§ EXERCISE DESCRIPTION: Starting with the line that holds "Supercopa Feminina (559, 2234)", copy out each remaining line of the listing below, up to and including the last one, and include nothing else.

§ EXERCISE INPUT:

· · · ·

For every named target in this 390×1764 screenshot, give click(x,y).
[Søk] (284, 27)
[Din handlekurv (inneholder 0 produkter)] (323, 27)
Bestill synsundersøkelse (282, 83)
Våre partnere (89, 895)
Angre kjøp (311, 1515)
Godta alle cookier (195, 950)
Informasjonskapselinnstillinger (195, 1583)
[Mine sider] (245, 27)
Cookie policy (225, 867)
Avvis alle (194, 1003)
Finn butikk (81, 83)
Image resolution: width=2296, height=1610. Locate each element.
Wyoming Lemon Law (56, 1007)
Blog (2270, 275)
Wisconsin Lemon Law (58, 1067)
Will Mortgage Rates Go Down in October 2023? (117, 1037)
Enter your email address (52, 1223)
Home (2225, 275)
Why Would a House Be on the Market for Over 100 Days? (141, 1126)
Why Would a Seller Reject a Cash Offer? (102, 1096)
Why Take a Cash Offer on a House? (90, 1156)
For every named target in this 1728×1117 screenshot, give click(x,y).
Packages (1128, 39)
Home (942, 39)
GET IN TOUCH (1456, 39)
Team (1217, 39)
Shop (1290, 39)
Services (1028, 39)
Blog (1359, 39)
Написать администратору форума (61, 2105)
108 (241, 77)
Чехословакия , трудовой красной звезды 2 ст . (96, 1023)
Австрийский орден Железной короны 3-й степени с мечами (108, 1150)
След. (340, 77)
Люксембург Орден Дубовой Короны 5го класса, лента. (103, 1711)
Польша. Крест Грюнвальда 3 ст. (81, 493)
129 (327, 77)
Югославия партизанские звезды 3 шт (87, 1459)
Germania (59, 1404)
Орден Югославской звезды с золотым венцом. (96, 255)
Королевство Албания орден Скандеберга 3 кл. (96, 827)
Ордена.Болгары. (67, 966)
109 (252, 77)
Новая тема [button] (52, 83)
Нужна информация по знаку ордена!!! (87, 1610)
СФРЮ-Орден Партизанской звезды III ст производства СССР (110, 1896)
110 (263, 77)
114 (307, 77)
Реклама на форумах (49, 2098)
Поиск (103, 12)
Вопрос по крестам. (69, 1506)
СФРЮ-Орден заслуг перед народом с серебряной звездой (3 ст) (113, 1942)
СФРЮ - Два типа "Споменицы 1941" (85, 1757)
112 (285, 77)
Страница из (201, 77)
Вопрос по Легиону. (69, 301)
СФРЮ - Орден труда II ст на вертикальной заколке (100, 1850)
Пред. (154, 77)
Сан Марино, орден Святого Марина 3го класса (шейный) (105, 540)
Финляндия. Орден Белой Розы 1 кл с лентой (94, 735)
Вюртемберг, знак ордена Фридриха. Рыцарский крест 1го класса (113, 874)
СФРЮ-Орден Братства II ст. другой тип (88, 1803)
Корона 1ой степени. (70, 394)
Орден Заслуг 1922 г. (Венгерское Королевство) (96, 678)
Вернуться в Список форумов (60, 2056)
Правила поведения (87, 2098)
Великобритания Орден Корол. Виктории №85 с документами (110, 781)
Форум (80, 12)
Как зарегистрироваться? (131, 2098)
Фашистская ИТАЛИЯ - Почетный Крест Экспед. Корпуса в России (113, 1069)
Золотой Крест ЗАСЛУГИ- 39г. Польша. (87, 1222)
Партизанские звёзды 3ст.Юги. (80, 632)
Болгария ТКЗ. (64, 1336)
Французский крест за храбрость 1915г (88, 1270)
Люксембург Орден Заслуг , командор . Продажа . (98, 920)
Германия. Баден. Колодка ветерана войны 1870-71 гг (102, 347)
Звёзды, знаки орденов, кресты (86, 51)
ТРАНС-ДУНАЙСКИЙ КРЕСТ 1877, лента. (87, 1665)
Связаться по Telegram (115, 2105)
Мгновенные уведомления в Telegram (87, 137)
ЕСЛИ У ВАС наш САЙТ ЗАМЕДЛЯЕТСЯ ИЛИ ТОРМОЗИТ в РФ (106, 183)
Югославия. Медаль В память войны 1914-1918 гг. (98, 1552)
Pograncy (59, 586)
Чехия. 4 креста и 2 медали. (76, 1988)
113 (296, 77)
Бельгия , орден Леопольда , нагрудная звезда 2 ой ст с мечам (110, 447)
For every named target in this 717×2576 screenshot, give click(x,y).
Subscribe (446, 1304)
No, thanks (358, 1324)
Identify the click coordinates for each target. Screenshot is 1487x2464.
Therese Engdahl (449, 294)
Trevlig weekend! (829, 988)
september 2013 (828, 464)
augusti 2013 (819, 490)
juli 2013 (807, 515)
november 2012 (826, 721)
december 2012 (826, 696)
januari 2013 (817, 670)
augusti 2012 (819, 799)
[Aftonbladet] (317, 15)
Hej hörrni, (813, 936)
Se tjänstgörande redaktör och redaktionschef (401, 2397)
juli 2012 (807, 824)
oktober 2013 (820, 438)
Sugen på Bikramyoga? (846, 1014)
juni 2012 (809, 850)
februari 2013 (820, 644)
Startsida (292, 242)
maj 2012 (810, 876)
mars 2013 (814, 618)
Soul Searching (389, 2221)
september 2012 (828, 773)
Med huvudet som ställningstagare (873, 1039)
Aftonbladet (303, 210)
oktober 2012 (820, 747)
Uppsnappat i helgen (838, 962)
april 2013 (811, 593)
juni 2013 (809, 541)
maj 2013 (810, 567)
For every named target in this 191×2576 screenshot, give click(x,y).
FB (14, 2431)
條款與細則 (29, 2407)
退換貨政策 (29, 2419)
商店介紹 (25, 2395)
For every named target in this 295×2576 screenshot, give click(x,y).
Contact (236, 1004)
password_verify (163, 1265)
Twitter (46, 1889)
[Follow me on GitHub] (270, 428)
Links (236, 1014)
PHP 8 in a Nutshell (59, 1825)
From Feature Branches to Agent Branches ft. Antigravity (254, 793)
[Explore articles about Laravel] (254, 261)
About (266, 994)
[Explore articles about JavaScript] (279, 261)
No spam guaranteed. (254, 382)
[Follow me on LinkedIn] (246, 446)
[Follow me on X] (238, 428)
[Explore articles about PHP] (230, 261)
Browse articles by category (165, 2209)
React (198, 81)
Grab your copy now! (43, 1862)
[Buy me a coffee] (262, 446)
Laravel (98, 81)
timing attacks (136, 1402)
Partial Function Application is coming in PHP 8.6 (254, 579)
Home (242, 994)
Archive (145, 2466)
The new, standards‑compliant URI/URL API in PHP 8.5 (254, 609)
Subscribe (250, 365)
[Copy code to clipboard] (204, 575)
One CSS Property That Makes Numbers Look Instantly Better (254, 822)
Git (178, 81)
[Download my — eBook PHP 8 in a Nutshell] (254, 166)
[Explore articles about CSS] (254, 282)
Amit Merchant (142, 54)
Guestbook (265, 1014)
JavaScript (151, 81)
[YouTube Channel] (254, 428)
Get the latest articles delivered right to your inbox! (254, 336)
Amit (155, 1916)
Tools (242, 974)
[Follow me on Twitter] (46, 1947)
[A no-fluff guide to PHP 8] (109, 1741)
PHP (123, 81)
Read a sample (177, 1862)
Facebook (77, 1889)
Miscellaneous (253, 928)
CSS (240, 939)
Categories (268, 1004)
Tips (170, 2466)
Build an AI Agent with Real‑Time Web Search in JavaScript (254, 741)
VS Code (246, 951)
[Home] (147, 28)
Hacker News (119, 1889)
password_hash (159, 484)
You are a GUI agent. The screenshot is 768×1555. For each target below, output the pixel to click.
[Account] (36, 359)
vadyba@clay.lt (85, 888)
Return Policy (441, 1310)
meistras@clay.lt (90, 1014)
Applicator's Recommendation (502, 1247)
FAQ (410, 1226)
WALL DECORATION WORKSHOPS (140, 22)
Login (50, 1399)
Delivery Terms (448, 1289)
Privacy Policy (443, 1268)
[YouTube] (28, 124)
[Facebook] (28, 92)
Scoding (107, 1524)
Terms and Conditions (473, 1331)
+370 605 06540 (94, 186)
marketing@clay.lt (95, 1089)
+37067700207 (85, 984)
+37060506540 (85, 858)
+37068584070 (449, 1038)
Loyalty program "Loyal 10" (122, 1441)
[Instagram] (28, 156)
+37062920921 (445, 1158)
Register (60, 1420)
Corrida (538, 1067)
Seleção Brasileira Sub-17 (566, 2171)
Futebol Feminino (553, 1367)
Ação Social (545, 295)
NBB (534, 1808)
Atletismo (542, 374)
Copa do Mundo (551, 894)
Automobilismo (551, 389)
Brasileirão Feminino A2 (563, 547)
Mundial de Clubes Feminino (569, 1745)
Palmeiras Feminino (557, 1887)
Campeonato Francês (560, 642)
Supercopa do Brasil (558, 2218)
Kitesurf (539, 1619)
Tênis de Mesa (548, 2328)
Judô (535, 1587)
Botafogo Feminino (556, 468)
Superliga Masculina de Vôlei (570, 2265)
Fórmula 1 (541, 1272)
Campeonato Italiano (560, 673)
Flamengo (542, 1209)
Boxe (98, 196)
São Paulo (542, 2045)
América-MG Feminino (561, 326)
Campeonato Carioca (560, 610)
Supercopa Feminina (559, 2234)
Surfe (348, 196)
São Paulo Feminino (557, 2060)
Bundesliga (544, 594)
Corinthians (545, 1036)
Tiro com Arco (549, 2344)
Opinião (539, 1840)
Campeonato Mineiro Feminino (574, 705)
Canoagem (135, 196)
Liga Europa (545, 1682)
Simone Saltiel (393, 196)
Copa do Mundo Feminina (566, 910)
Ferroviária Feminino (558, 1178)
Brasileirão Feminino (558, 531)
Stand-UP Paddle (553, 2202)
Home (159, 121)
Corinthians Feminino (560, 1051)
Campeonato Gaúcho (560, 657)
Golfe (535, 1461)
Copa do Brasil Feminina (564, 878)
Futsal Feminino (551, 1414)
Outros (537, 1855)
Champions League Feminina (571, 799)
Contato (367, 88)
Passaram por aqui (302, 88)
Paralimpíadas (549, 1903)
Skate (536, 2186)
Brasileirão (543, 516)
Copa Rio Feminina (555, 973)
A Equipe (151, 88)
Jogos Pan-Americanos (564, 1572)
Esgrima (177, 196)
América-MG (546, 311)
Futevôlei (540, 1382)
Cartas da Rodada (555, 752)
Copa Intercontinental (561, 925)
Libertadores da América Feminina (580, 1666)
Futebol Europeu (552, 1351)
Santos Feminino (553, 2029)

· · · ·

§ TASK SOLUTION:
Supercopa Feminina (559, 2234)
Surfe (348, 196)
São Paulo Feminino (557, 2060)
Bundesliga (544, 594)
Corinthians (545, 1036)
Tiro com Arco (549, 2344)
Opinião (539, 1840)
Campeonato Mineiro Feminino (574, 705)
Canoagem (135, 196)
Liga Europa (545, 1682)
Simone Saltiel (393, 196)
Copa do Mundo Feminina (566, 910)
Ferroviária Feminino (558, 1178)
Brasileirão Feminino (558, 531)
Stand-UP Paddle (553, 2202)
Home (159, 121)
Corinthians Feminino (560, 1051)
Campeonato Gaúcho (560, 657)
Golfe (535, 1461)
Copa do Brasil Feminina (564, 878)
Futsal Feminino (551, 1414)
Outros (537, 1855)
Champions League Feminina (571, 799)
Contato (367, 88)
Passaram por aqui (302, 88)
Paralimpíadas (549, 1903)
Skate (536, 2186)
Brasileirão (543, 516)
Copa Rio Feminina (555, 973)
A Equipe (151, 88)
Jogos Pan-Americanos (564, 1572)
Esgrima (177, 196)
América-MG (546, 311)
Futevôlei (540, 1382)
Cartas da Rodada (555, 752)
Copa Intercontinental (561, 925)
Libertadores da América Feminina (580, 1666)
Futebol Europeu (552, 1351)
Santos Feminino (553, 2029)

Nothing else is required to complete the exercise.